RIMINI, 20 OTT - "Circa il 20-30% dei malati che hanno la policitemia vera possono avere delle trombosi sia arteriose che venose, queste rendono rendono conto di circa il 40% della mortalità di questi malati". Così, a margine di un simposio scientifico nell'ambito del XIV Congresso nazionale di Sies, la Società Italiana Ematologia Sperimentale, Tiziano Barbui, professore di Ematologia e direttore scientifico della Fondazione per la ricerca dell'Ospedale 'Papa Giovanni XXIII'di Bergamo inquadra i rischi tromboembolici legati alla policitemia vera, malattia mieloproliferativa, riconosciuta, dal 2008, come neoplasia tumorale.
Quanto ai trattamenti, osserva, "nel 2011 abbiamo scritto le linee guida di trattamento delle malattie mieloproliferative e abbiamo distinto due gruppi: la policitemia e la trombocitemia in cui l'obiettivo è quello di evitare le trombosi, per cui i pazienti vengono classificati a basso o alto rischio a seconda dell'età e a seconda dell'aver avuto una storia precedente di trombosi. Il basso rischio invece è una persona più giovane, asintomatica. Sulla base di questo - argomenta Barbui - vengono introdotti i trattamenti: il paziente a basso rischio per esempio nella policitemia si avvale dei salassi e non della citoriduzione perché c'è sempre il pericolo che l'utilizzo di farmaci citoriduttivi in una persona giovane possa portare a lungo andare lo sviluppo di leucemie".

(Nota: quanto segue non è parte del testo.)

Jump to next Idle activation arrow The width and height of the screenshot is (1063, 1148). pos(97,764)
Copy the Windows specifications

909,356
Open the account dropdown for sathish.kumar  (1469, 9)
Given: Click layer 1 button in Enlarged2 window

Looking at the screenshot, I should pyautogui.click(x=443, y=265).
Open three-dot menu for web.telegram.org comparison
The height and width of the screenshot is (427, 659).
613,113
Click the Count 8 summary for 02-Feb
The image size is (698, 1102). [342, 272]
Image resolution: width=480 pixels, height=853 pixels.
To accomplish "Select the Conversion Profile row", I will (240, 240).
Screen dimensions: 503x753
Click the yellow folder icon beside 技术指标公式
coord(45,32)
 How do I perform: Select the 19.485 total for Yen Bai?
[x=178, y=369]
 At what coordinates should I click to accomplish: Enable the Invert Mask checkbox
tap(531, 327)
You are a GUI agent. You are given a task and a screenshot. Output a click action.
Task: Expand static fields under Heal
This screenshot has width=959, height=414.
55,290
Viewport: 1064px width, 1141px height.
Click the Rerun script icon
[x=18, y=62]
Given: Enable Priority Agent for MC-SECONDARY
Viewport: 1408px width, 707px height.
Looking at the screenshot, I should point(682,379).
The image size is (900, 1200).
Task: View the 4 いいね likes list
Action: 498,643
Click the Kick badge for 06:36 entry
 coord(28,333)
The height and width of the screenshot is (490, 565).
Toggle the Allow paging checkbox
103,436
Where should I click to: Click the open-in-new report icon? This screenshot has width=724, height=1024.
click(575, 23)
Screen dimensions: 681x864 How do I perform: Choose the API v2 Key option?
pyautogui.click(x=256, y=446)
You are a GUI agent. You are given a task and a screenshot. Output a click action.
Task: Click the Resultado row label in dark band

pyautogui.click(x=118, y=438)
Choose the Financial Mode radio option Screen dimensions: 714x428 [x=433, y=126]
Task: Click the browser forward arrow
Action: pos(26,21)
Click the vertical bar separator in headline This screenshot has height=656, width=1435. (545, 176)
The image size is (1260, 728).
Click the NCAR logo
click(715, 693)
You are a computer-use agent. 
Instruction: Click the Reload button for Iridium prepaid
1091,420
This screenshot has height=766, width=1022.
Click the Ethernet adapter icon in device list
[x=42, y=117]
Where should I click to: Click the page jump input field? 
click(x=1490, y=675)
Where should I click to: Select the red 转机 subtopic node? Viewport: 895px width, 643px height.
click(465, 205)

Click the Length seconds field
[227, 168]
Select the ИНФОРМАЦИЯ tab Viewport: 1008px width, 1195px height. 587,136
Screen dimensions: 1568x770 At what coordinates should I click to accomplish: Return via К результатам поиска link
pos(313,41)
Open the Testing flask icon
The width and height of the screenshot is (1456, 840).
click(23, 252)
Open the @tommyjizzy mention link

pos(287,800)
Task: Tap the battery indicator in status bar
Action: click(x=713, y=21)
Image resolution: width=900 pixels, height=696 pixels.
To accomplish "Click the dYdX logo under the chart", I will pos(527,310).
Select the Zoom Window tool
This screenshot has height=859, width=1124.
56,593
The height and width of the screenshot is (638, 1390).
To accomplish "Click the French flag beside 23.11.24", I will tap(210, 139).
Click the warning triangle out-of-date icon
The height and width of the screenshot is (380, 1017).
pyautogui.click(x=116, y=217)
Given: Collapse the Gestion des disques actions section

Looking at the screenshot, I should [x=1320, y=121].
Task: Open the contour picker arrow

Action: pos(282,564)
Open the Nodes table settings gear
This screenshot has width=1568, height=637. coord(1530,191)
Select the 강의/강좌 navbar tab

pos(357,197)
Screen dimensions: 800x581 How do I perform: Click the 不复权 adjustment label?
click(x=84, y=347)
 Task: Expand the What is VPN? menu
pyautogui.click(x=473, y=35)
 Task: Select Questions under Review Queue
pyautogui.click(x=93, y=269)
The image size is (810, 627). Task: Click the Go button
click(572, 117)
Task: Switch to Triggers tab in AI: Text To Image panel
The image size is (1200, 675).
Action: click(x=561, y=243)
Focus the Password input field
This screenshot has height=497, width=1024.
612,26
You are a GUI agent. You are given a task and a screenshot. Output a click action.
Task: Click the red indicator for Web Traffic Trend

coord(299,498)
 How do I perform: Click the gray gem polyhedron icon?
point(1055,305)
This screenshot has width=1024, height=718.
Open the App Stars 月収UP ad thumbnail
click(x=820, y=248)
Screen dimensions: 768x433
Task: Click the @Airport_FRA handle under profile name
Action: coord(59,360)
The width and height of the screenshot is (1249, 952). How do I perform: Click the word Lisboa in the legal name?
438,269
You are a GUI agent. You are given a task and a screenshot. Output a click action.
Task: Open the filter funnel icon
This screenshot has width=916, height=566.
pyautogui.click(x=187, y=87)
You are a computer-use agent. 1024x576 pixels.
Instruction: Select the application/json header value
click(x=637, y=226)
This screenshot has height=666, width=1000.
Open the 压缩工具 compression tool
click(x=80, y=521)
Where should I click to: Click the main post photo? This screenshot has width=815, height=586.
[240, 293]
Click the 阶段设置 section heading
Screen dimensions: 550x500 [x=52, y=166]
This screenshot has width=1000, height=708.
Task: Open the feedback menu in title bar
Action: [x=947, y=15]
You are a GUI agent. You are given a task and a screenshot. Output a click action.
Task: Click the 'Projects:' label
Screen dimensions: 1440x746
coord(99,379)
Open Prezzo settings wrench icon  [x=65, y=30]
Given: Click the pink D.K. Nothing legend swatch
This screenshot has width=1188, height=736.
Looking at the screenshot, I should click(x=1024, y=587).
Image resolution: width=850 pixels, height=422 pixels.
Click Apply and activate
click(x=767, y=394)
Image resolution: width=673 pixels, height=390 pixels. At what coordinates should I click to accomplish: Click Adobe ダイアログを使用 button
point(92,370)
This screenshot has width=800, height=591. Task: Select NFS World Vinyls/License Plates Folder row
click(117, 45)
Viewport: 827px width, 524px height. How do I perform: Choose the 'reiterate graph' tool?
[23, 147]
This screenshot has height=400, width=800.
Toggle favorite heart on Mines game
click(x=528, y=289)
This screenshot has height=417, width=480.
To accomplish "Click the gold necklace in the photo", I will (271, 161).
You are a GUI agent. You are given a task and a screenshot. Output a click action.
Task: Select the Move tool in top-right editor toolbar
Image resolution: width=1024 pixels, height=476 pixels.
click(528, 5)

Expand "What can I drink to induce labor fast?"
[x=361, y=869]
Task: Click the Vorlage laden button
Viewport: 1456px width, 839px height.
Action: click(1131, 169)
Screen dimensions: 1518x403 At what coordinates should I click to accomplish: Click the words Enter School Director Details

A giudizio del professore lombardo, "questo era valido fino ad alcuni anni fa, probabilmente le cose cambieranno nel prossimo futuro. Nonostante queste terapie, il rischio vascolare di questi malati è 4-5 volte più alto rispetto alla popolazione di controllo, vale a dire dei pazienti che non hanno queste malattie mieloproliferative".